Las huestes del metal, convocadas

Hace un tiempo, no demasiado, me puse mi primer piercing. Decidí, por algún motivo que, como casi todos los motivos, no tenía razón alguna, ya que lo pensé en el momento, colocármelo en el labio inferior, sobre la comisura izquierda. El pibe, un flaquito de pelo muy amarillo para su tez oscura, tenía tantos ganchos en la cara que se le hubiera podido pegar una tarjeta magnética. Lo que no hubiera estado mal, un buen modo de tener siempre a mano el teléfono de la pizzería. Mientras me lo colocaba, yo, que lo miraba de reojo, no pude evitar el pensar en como sería tener sexo con alguien de rostro cuasi metálico.
Lo imaginé en una cunnilingus. Mientras solo utilizase la lengua, todo bien. Pero en cuanto se acercara... se llevaría algo de mí enganchado en algún lado. Preferí no seguir pensando. Para colmo hablaba. Yo, que lo seguía mirando, respondía con monosílabos. Cuando terminó, era bastante simpático, me pidió que vuelva, que el próximo me lo regalaba. Trato de decidirme.
Dónde colocármelo, si vuelvo, y si acepto el inevitable lance. A mi lista le falta, todavía, un tipo con cara de metal.

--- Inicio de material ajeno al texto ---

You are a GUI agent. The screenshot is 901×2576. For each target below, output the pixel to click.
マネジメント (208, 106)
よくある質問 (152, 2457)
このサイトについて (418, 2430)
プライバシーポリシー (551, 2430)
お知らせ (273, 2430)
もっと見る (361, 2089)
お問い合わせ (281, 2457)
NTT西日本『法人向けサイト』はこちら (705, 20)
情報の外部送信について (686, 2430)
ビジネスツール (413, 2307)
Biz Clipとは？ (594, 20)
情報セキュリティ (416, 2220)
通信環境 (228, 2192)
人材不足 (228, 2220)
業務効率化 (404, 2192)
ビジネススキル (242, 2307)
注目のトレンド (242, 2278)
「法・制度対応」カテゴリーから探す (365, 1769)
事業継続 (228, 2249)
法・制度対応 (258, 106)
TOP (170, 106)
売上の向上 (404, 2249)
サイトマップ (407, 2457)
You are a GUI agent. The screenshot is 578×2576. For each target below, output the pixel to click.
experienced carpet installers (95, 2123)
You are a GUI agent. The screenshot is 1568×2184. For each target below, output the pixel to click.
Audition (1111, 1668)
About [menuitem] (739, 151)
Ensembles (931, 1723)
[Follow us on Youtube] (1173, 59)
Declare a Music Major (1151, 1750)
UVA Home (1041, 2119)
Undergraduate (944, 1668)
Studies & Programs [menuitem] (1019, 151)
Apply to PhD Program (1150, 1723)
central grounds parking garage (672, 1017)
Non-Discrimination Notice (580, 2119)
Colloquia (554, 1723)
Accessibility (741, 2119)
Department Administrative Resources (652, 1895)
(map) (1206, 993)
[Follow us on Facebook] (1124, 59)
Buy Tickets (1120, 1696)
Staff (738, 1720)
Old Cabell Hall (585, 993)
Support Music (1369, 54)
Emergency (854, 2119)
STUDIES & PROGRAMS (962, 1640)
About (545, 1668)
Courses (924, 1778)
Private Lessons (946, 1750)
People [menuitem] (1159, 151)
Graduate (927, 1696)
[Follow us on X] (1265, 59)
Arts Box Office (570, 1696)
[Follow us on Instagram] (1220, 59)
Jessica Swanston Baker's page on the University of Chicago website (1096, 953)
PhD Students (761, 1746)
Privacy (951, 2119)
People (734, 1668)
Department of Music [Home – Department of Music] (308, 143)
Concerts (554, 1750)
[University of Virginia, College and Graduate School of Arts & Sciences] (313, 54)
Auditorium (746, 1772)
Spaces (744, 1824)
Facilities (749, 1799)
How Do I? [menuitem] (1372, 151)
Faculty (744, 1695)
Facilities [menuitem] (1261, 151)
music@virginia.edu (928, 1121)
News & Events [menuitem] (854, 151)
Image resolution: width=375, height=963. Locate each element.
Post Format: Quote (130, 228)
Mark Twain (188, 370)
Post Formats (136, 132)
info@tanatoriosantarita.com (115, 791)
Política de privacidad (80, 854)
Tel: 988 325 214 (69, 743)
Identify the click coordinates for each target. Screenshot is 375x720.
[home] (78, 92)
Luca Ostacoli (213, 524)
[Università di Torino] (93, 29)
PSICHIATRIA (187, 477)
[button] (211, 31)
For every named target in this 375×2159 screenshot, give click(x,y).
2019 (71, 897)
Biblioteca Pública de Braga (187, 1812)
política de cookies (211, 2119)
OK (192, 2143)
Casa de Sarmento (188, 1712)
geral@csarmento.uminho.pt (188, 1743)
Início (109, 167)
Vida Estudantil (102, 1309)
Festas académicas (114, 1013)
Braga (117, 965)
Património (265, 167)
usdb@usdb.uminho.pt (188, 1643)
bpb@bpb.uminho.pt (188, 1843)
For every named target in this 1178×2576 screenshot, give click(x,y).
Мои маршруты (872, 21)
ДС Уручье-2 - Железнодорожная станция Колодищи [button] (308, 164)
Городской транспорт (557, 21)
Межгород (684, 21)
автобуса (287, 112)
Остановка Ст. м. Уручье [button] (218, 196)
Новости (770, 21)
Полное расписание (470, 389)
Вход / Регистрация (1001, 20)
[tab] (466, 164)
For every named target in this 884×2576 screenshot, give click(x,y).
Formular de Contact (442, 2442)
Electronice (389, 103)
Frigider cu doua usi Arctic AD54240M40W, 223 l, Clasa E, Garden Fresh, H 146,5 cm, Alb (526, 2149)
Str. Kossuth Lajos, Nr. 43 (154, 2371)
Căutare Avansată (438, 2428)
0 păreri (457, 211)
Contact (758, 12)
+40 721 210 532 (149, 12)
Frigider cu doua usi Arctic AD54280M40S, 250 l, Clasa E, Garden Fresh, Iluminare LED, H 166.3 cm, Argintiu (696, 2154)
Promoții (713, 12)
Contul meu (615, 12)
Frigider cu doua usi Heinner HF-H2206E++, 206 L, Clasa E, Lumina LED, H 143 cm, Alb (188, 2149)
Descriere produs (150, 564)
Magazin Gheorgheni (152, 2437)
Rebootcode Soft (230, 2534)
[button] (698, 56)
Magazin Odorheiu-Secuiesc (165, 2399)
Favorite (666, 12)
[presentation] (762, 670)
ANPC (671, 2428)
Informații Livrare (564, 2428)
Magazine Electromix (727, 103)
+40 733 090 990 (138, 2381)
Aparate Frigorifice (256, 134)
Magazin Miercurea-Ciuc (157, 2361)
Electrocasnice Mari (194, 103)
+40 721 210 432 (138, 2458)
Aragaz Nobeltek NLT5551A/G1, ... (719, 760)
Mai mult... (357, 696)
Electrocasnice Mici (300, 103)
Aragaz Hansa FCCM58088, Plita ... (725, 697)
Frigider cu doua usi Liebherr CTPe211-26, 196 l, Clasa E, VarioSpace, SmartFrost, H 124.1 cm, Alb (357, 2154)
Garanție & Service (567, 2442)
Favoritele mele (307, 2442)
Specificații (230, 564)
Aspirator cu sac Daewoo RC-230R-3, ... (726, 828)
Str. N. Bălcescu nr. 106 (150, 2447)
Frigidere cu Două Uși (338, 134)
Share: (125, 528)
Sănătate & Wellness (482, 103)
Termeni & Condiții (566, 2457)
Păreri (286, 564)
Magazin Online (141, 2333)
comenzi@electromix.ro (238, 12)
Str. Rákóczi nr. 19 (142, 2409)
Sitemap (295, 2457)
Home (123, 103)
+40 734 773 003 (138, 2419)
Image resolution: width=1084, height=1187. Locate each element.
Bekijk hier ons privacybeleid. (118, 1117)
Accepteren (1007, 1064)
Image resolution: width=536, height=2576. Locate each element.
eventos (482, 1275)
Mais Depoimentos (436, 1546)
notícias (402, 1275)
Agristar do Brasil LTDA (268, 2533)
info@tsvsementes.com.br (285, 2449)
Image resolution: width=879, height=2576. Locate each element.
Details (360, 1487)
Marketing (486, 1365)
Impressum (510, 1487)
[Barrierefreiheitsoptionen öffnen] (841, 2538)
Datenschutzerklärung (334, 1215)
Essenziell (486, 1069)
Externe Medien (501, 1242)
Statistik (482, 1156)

Pregunta existencial. ¿Soy una naba?

Groucho Marx escribió una autobiografía a la que llamó "De la nada a la más absoluta miseria". Buen título. Me pregunto si será que salimos de esa nada (supongo que para todos es siempre la misma) y que únicamente algunos pocos favorecidos por la suerte, (talento, inteligencia, sentido de la oportunidad son factores menores), logran romper la regla.
Soy diseñadora de indumentaria. Hasta ahora no sólo no pude diseñar un pantalón. Mucho menos estoy pudiendo diseñar mi destino.
¿Falta de suerte? ¿escasas proteínas? ¿me estaré acostando demasiado tarde? ¿mucho sexo casual?
Es posible que sean las drogas blandas y el alcohol berreta. Voy a pasarme a las duras y al buen scotch. Pero existe un problema. Para eso necesito dinero. Y para conseguir dinero necesito diseñar aunque más no sea una blusa que se pueda vender en Pompeya. O en Once. ¿González Catán, tal vez?
Vuelvo a Groucho. Pero esta vez es una pregunta.
¿De la nada a la más absoluta miseria?

miércoles, 2 de enero de 2008

Voy a salir a reptar solita, a sentarme...

Me gusta mirar a la
gente.
No es que me guste
mirarla.
Es, simplemente, que
soy
como los gatos.
Miro
cualquier cosa que se
mueva.
A veces, pocas,
sonrío.
Otras, algunas más,
sonrío
pero menos, mucho menos.
Pero casi, casi siempre
siento
algo parecido al
espanto.
Voy a comenzar a
mirar
pájaros y edificios.
Tal vez
vaya a ser menos divertido
pero
al menos no me voy a
sentir
tantas veces reflejada.

Otro año al caraxo. Y bueh.

Fui a caminar por Corrientes, el 31 a eso de la una de la mañana. Hice lo que hago cuando logro esquivar a mi vieja y la culpa que me provoca: hacerme una tarta de atún o caballa, indistintamente, y bajarme, al menos, medio tubo de algún cabernet no demasiado berreta. No hubo postre ni otras yerbas. Me subí a mi 1500 Volkswagen 90, rogando que no hubiera controles de alcoholemia. Tuve suerte. Desde San telmo hasta el centro, a esa hora, por lo menos, naranja. Y el viejito se portó de primera. Apenas corcoveó cuando lo puse en marcha. Estacioné frente a Plaza Lavalle. Una pareja apretaba en un banco. Mas allá, un grupito de tipos tocaban bongóes entre risas. No parecían en pedo. Por Corrientes había poca gente. Pibes jóvenes caminando a la deriva, alguna que otra pareja con cara de embole, un cana en la esquina de Paraná mirando hacia arriba. Todo estaba cerrado. La Giralda, las librerías, los ciber, La Paz. En algún momento me senté en la entrada de Liberarte. Encendí un pucho y, a través del humo, hice como el yuta. Miré el cielo, a ver si pintaba alguna batiseñal, algo que pudiera ser un ave, un avión. Pero no. Apenas vi la noche y me vi a mí misma, tan estúpidamente aburrida como siempre.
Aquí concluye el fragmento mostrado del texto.